Jadi, beruntunglah orang-orang yang telah mencuri perhatian di sebuah film penting. Sebab dari situ tawaran main film lain otomatis berdatangan. Di tahun berikut si aktor/si aktris bakal memenuhi layar main sampai lima film.

***

Well, main di film penting hanya menjawab setengah rasa penasaran. Yang belum sepenuhnya terjawab, kenapa seseorang bisa diajak main film begitu banyak oleh sineas-sineas lain?

Nah, menurut saya, pada titik ini kemudian kita bertemu dengan situasi yang khas.

Saya bertanya pada seorang kawan, kenapa Abimana main begitu banyak film tahun ini? Sang kawan pun bilang, ia sebetulnya juga heran. Dari segi ketampanan ataupun kualitas akting, masih lebih banyak yang lebih tampan dan aktingnya lebih bagus darinya. "Saya pikir sih karena manajemennya pintar pilih-pilih film," katanya.

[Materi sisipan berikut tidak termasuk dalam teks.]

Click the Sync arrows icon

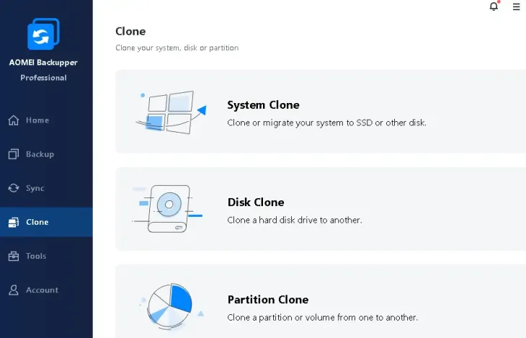14,188
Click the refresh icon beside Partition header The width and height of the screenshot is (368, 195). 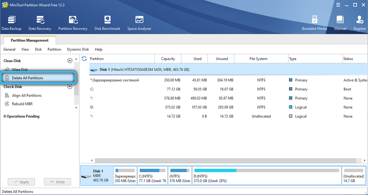tap(84, 59)
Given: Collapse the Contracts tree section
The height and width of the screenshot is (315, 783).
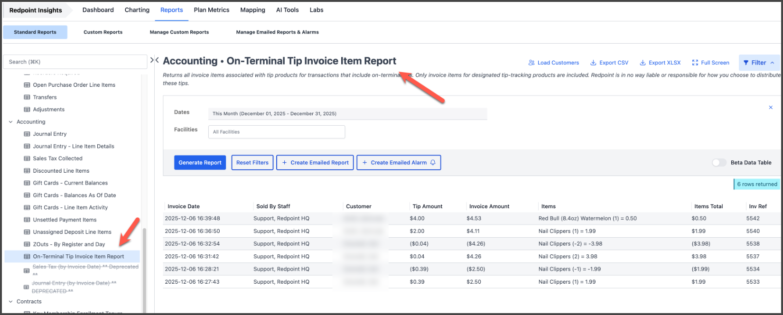Looking at the screenshot, I should 11,302.

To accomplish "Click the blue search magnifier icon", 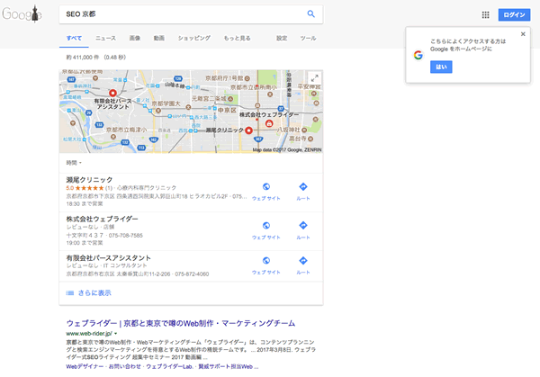I will tap(311, 14).
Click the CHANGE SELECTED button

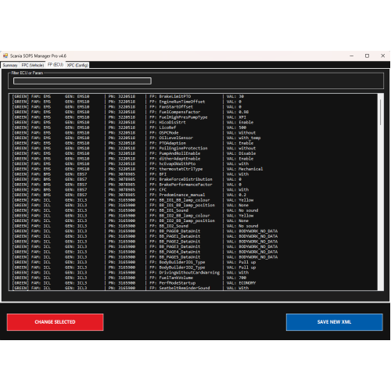coord(55,322)
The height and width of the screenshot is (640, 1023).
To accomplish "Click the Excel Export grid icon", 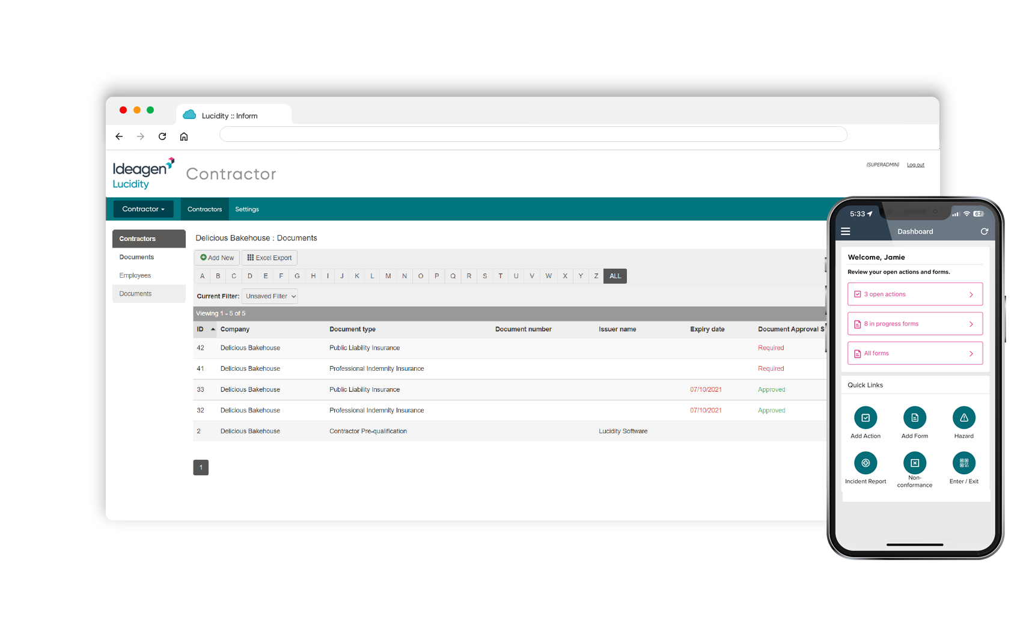I will tap(252, 257).
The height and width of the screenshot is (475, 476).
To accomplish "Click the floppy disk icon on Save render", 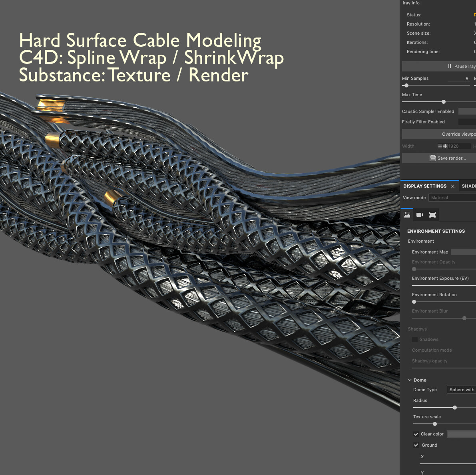I will (433, 158).
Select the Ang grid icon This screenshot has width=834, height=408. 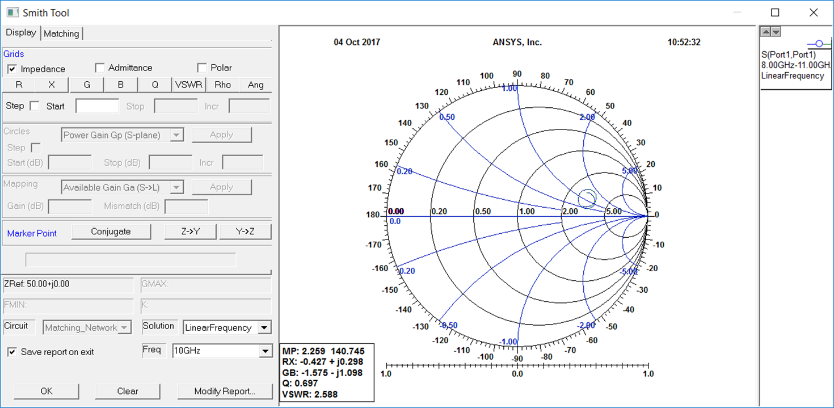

Hm, berarti balik ke pilihan memilih film penting tadi. Semakin sering seorang aktor/aktris bermain di film penting, semakin banyak ia akan dapat tawaran film di masa depan. Itu mungkin menjelaskan kenapa Lukman Sardi terus main banyak film, sedangkan Tora Sudiro kini hanya main segelintir film. Lukman lebih sering main film yang dianggap penting, sedang Tora tidak.

Itu dari segi si aktor dan manajemennya. Bagaimana dari sisi produser dan/atau sutradara? Apa pertimbangan sineas mengajak si A main film melulu dan bukan si B?

Jawabnya, sineas berpikir pragmatis saja ketika memilih seseorang ikut main di proyek film yang sedang mereka kerjakan. Mereka tak mau ambil risiko dengan aktor/aktris yang kualitasnya belum teruji di layar.

Sebetulnya, kini pilihan produser/sutradara memilih aktor/aktris bermain di film bukan lagi lantaran aktor A dan aktris b jaminan filmnya laris. Penonton zaman sekarang menonton film bukan karena gandrung aktor A atau aktris B. Film-film super laris kita, dari AAdC?, Ayat-ayat Cinta, Laskar Pelangi hingga Habibie & Ainun dan 5 Cm.--utamanya bukan ditonton karena aktor dan aktrisnya punya fan base penggemar yang bejibun. Melainkan, mula-mula memang cerita dan penggarapannya memikat.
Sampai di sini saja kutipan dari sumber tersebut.